Personnellement, je suis quelqu’un de très raisonnable (ma fille confirme derrière moi, pendant que j’écris. Si je vous jure !). Enfin… j’essaie d’être raisonnable.
Le problème, ce n’est pas moi. Ce sont les livres. Ils savent se rendre indispensables.
Une couverture magnifique. Un résumé qui donne envie. Un auteur qu’on aime déjà. Et voilà. Le futur pensionnaire de la PAL est choisi. Bienvenue dans notre famille, mon petit. Tu verras, tu y seras bien 🤗

Le plus drôle, c’est que ma PAL n’est pas un simple empilement de livres. Elle a une organisation. Parce qu’évidemment, même dans mon chaos, il y a une logique.
Les grands formats ont leur place. Les sagas attendent patiemment leur tour.
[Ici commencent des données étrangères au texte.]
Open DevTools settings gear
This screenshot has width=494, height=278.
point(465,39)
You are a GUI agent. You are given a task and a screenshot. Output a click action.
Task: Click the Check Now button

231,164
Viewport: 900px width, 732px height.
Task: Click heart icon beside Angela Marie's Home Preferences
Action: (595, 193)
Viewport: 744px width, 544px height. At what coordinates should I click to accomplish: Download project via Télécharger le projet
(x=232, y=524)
Les livres que je veux absolument lire rapidement sont mis en évidence. Et les autres patientent. Certains depuis plus longtemps que prévu. Mais je refuse de culpabiliser. Un livre n’est jamais vraiment en retard. Il arrive simplement au bon moment. Parfois, un roman acheté il y a plusieurs mois devient exactement celui dont j’ai besoin aujourd’hui.
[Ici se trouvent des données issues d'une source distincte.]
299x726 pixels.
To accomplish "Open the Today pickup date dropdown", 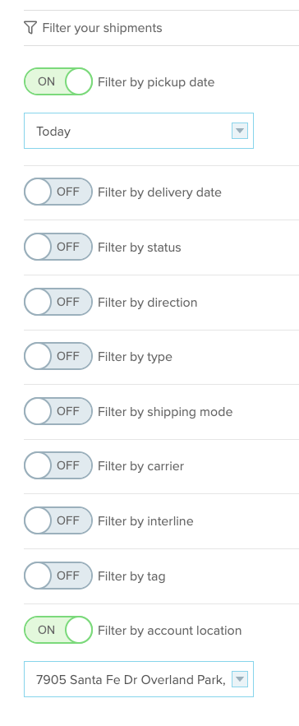I will coord(139,131).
Le plus grand piège avec les livres, c’est qu’on ne finit jamais vraiment d’avoir envie d’en découvrir d’autres. On pourrait avoir une PAL immense. Elle pourrait remplir une pièce entière. On pourrait se dire : « Cette fois, j’arrête. » Et puis arrive une nouvelle sortie. Un conseil d’un autre lecteur. Une couverture magnifique. Un auteur qu’on veut découvrir.
Et la PAL regarde le nouveau venu arriver avec résignation. Encore un. Elle soupire. Mais elle accepte. Parce qu’elle sait qu’elle n’a pas vraiment le choix.

Et puis, soyons honnêtes : je ne suis pas seule responsable. Mes filles participent aussi à cette histoire. Je vous laisse imaginer ma grande derrière moi qui lit pendant que je tape (j’ai horreur de ça, j’ai l’impression d’être à l’époque du lycée, quand le prof de maths se plaçait derrière moi pendant les évaluations et que je plaçais mon bras sur ma copie pour qu’il ne puisse pas lire. Bon là, sur PC, c’est compliqué). Là, elle fait ce truc avec le regard. Vous savez le regard de l’ado qui te juge. Vous le connaissez sûrement si vous avez des adolescents à la maison.
La grande a ses lectures. La petite aussi. Les livres circulent dans la maison. On échange nos avis. On conseille des romans. On parle d’histoires.




(avec certains livres de mes livres cachés dedans 🤫)
Finalement, difficile de considérer les livres comme une simple accumulation quand ils créent autant de moments partagés.
Alors oui, ma PAL est grande. Très grande. Peut-être même inquiétante pour quelqu’un qui ne lit pas.
Mais moi, je la regarde et je vois surtout des possibilités. Je vois des aventures que je n’ai pas encore découvertes. Des personnages que je n’ai pas encore rencontrés. Des émotions que je n’ai pas encore ressenties.
Alors non, je ne vais pas essayer de vaincre ma PAL. Je vais continuer à la nourrir. Parce qu’un monstre pareil, quand il est composé de livres, est probablement l’un des plus agréables à avoir chez soi.
En plus, c’est inhumain de laisser quelqu’un mourir de faim. Et puis… il faut bien sauver le monde du livre, non ?
Ma PAL a une mission. Je ne fais que l’aider. Parce que je ne craque pas. Je soutiens l’économie du livre.